This wiki is archived and useful information is being migrated to the main bzflag.org website

Strong Authentication

From BZFlagWiki
Revision as of 08:28, 10 February 2013 by JeffM2501 (Talk | contribs)

(diff) ← Older revision | Latest revision (diff) | Newer revision → (diff)
Jump to: navigation, search
Picture Frame.png This page contains a design document for an possible enhancement or feature. It is a work of collaborative design and has not been accepted as a development goal at this time. The final implmented feature if any may differ from the information on this page. If you are not part of the development or design group, please post comments and suggestions on the talk page and not in the middle of the design.


Kerberos authentication was rejected as an implementation system as overly complex with no real benefit over the token system, this document is kept for historical reasons.
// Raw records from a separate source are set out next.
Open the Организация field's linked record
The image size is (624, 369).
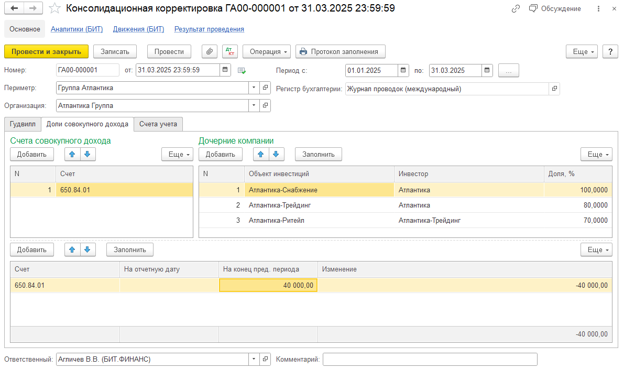pos(265,106)
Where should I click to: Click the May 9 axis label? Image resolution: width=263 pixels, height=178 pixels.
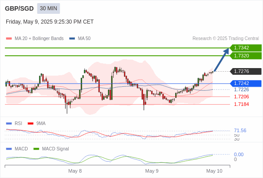(x=152, y=171)
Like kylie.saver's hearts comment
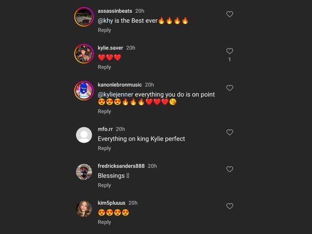The height and width of the screenshot is (234, 312). tap(230, 51)
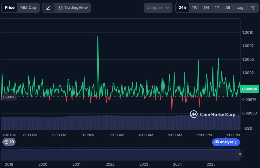
Task: Open chart settings sliders icon
Action: coord(253,8)
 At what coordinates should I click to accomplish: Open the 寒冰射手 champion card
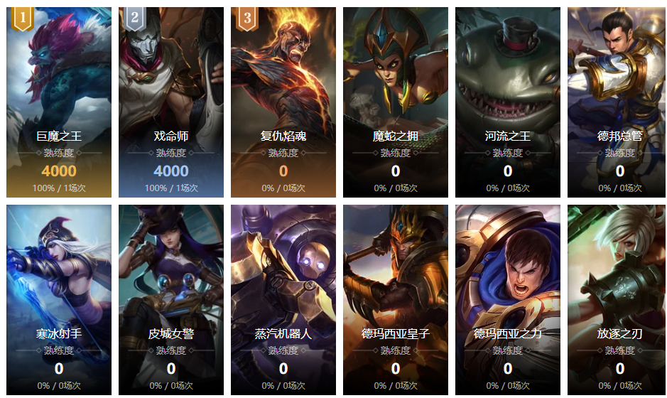click(59, 300)
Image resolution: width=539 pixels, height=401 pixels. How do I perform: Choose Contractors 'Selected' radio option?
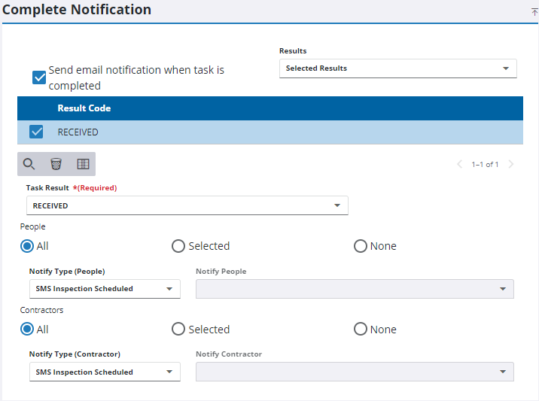(178, 330)

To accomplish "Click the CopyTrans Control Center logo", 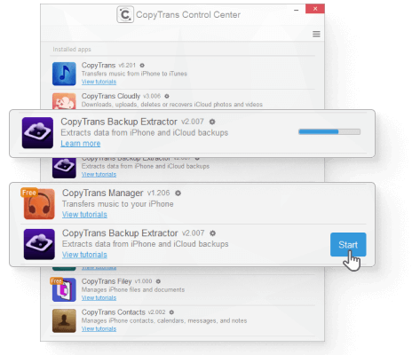I will (x=125, y=14).
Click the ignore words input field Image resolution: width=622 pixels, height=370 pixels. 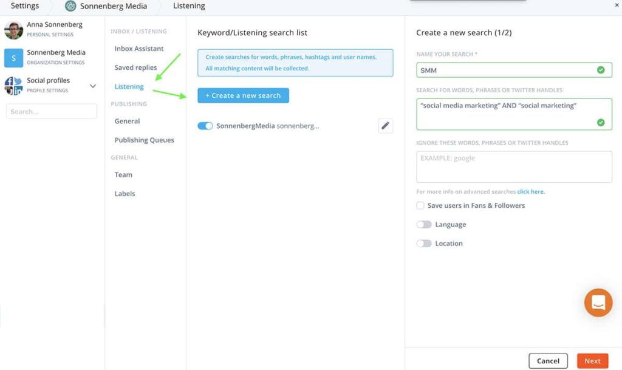coord(514,166)
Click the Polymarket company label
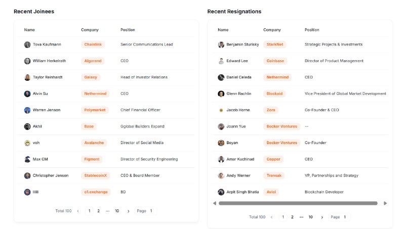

To use strong auhentication on bzflag an infrastructure based on kerberos should be put in place.

kdc: is the kerberos Key Distribution Center, part of the mit-kerberos5 distribution. It should be unique, possibly with a slave configured, and for bzflag to work it should be configured to serve the realm BZFLAG.ORG . Your system needs to know where KDC is. So you should write a /etc/krb5.conf on Unix or krb5.ini on windows, with the following content:

[realms]
BZFLAG.ORG = {
        kdc = bryjen.bzflag.org
        admin_server = bryen.bzflag.org
}

This is temporary and will be changed whenever we decide on where to put it.

On the kerberos database should be created one principal (kerberos user) for any client and one principal for any server that should participate.

  • Server principal name should be #port/publicaddr@BZFLAG.ORG (like 5154/bzflag0.gamesunited.de@BZFLAG.ORG)
  • Client principal name should be clientName@BZFLAG.ORG (like c3po@BZFLAG.ORG)

When starting a public server it will try to authenticate using the value given in -port -publicaddr and -password

When starting a client, it will authenticate to the server if the bzdb variable: username & password are defined (in the bzfs config file). So write the following lines on your config:

set username yourName

set password yourSecret

If credentials are unmatched, you will be still logged as an untrusted user.